Sleep, we won’t heal without it, or prosper without it, or even get through the day without it most times. Yet many of us try, believe we can, or are forced to because of insomnia, stress or a relentless schedule. But if we’re going to find the best new version of normal after our loss, it’s most definitely going to include sleep, so we need to learn how to make it a priority in our lives.

 

Sleep is as essential to life as food and water, and as important for our well-being as exercise, security, even love. During sleep, our brains stay remarkably active, removing toxins that build up while we’re awake, and enough sleep ensures that our brains function optimally during our waking hours. Sleep is largely responsible for enabling our neurons (nerve cells) to communicate with each other and without sleep, we can’t form or maintain the pathways in our brain that helps us learn and create new memories. It’s harder to concentrate and to respond quickly without sleep.

 

Sleep can literally change our perspective as drastically as night and day.
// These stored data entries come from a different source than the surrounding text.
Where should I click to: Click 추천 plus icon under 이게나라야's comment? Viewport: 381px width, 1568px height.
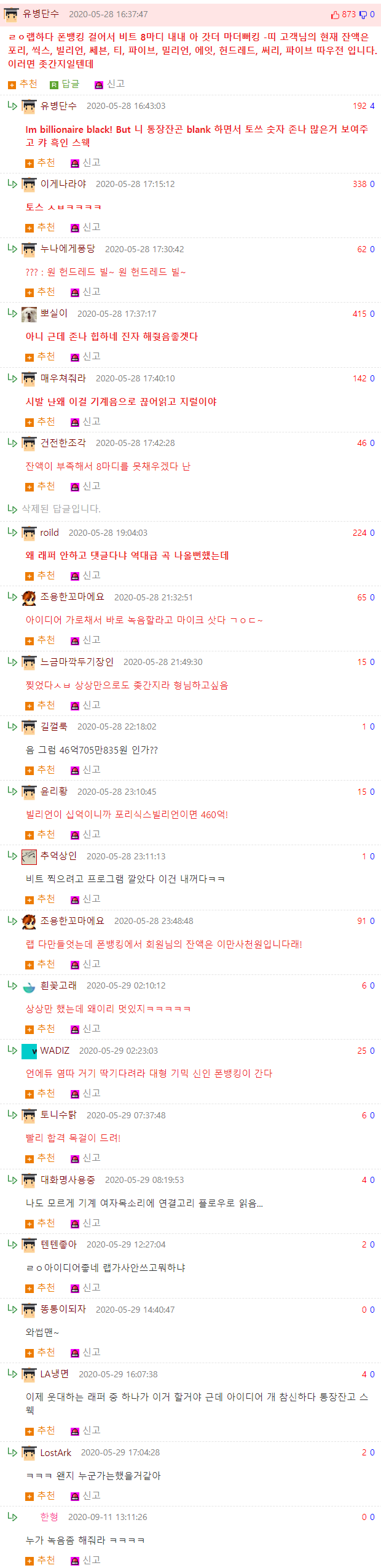pyautogui.click(x=29, y=228)
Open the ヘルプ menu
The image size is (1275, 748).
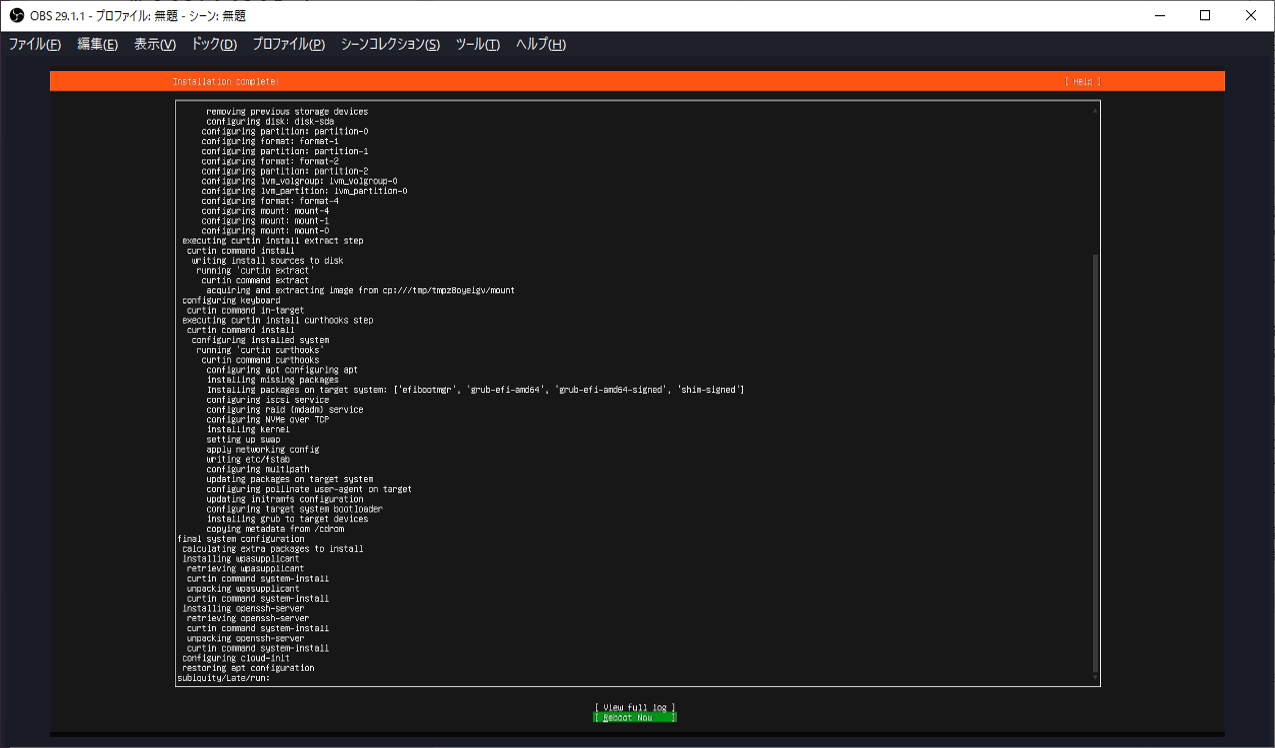point(541,44)
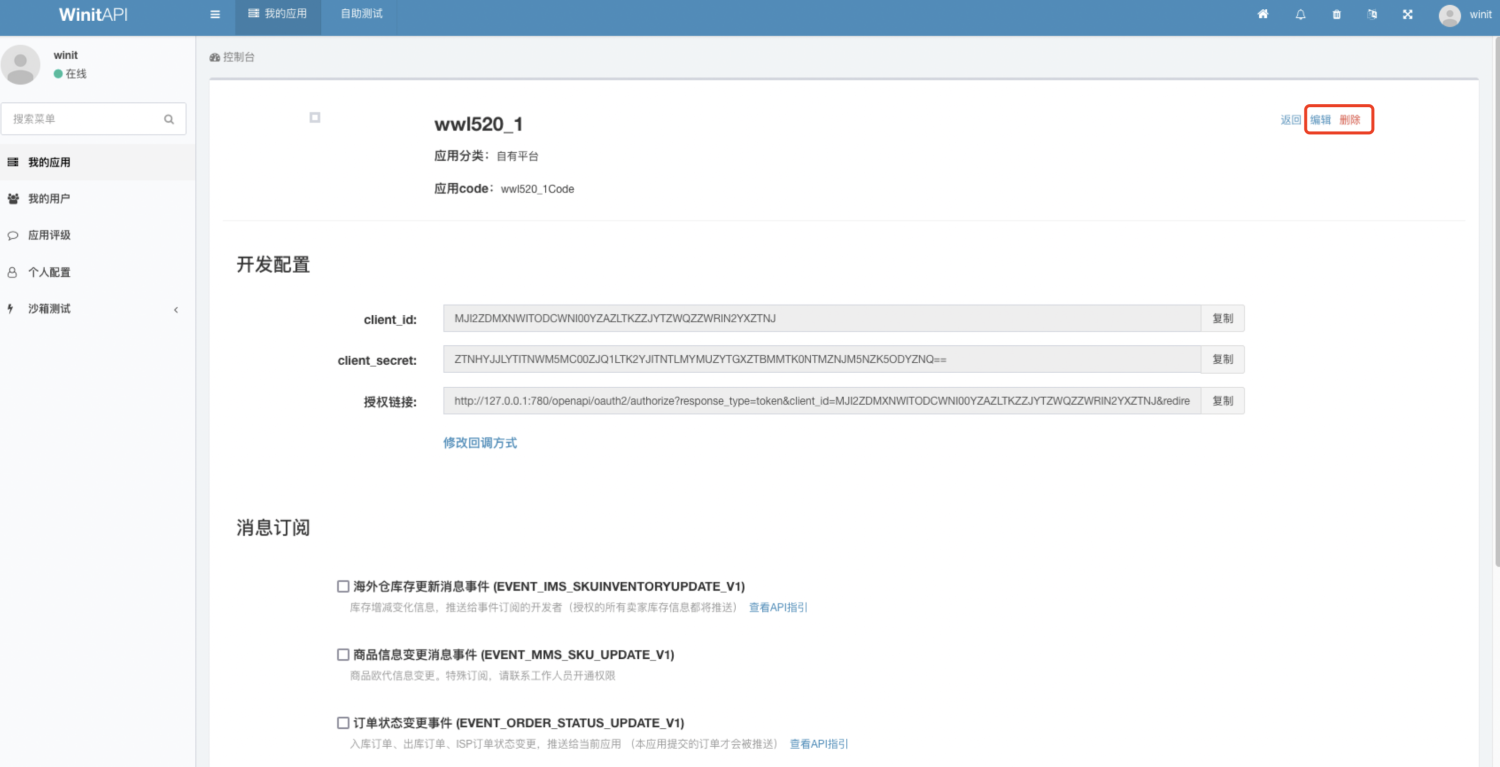1500x767 pixels.
Task: Open notifications via the bell icon
Action: click(x=1300, y=15)
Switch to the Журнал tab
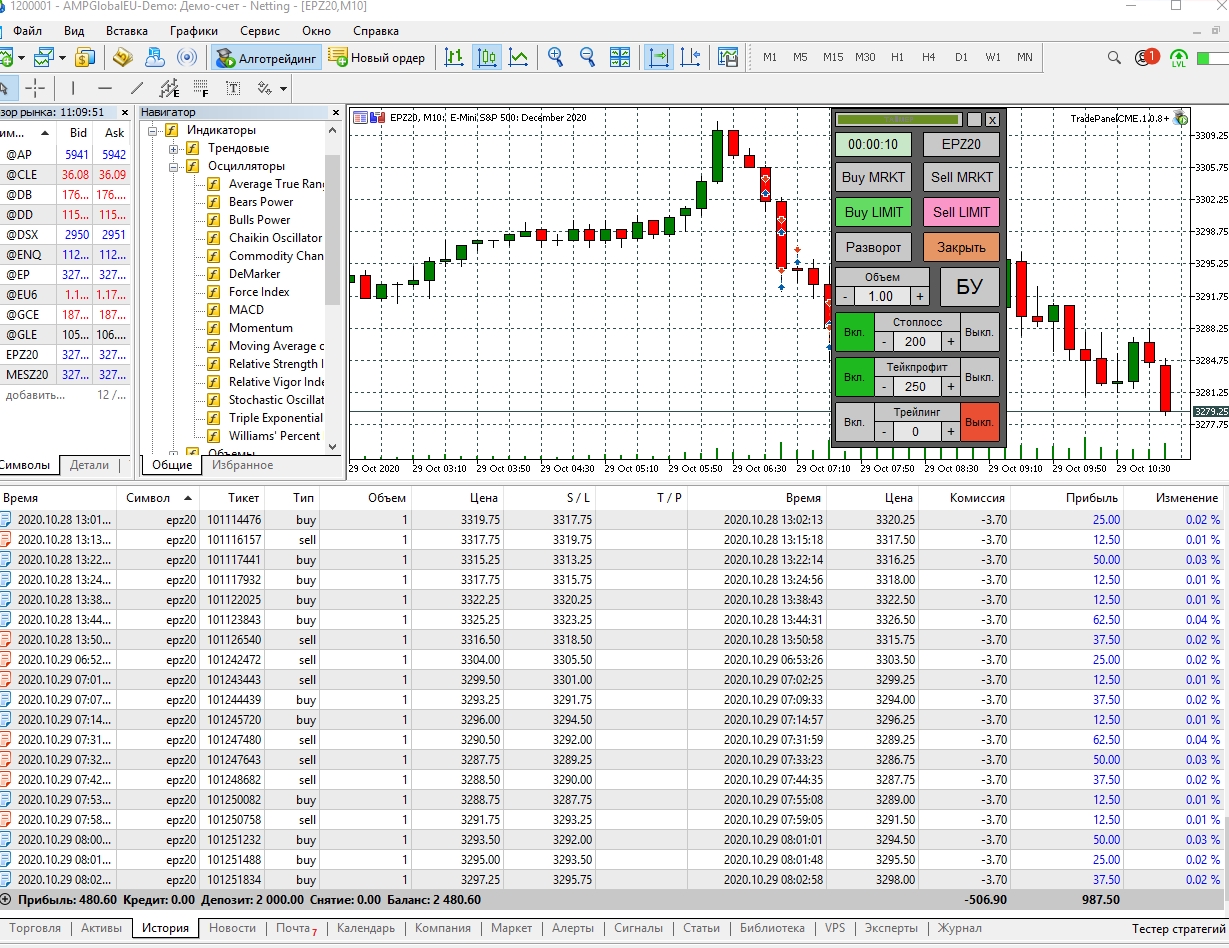The height and width of the screenshot is (948, 1229). (959, 928)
The world looks very different through a sleepless lens than through a mind and body that’s had enough rest. If we’re not already, there are a few things we can do in the evening, morning and even throughout our day, to prepare ourselves for a good night’s sleep.

 

Set a schedule

Going to sleep and waking up around the same times each day help our bodies regulate themselves and get on their own schedule. This way we’re not fighting it to go to sleep or wake up in the morning.

 

Don’t be on a screen

Numerous studies show that the LED lights in computer and phone screens are anti-sleep inducing. In fact, they keep the brain more alert so if we have trouble sleeping already, this one simple change could be a big help to us.

 

Create a sleep routine

Maybe we take a lukewarm bath before bed or simply shower. Maybe we read a chapter of a book, or the same book (Dr. Seuss’ Sleep Book is a great option) before going to sleep. Having a glass of wine is probably not the best idea since alcohol can be a deterrent to sound sleep. However, a cup of tea or warm honey milk can be soothing and calming.

 

On the reverse side, we can also have a regular morning routine and make sure to leave time for it before we have to do something the next day. When we know what to expect in the morning, it helps us feel more at ease and relaxed as we fall asleep.

 

 

Sleep affirmations

Just like with anything else in life, our minds start to believe what we continually tell them. If we’re having trouble sleeping and constantly nag our brains to shut off and our body to get tired, then more than likely the opposite will happen. We’ll lie awake frustrated and stressed because we’re still not asleep. Writing a simple affirmation such as the one below can help prepare our minds for a better night of rest.

 

“I’m excited to go to sleep. My body and mind are ready for rest. I’m going to sleep soundly and wake up feeling refreshed and ready for the day. I’m thankful for sleep.”

 

Following this with a simple morning affirmation can be great too, and trains our mind-body to appreciate and even want more sleep.

 

“I slept great last night, that felt good. I’m thankful for good rest and am ready for my day.”

Or something like that.

 

These few simple actions can make a big difference in the amount and/or quality of sleep we get each night, which will, in turn, create only benefits in our daily lives.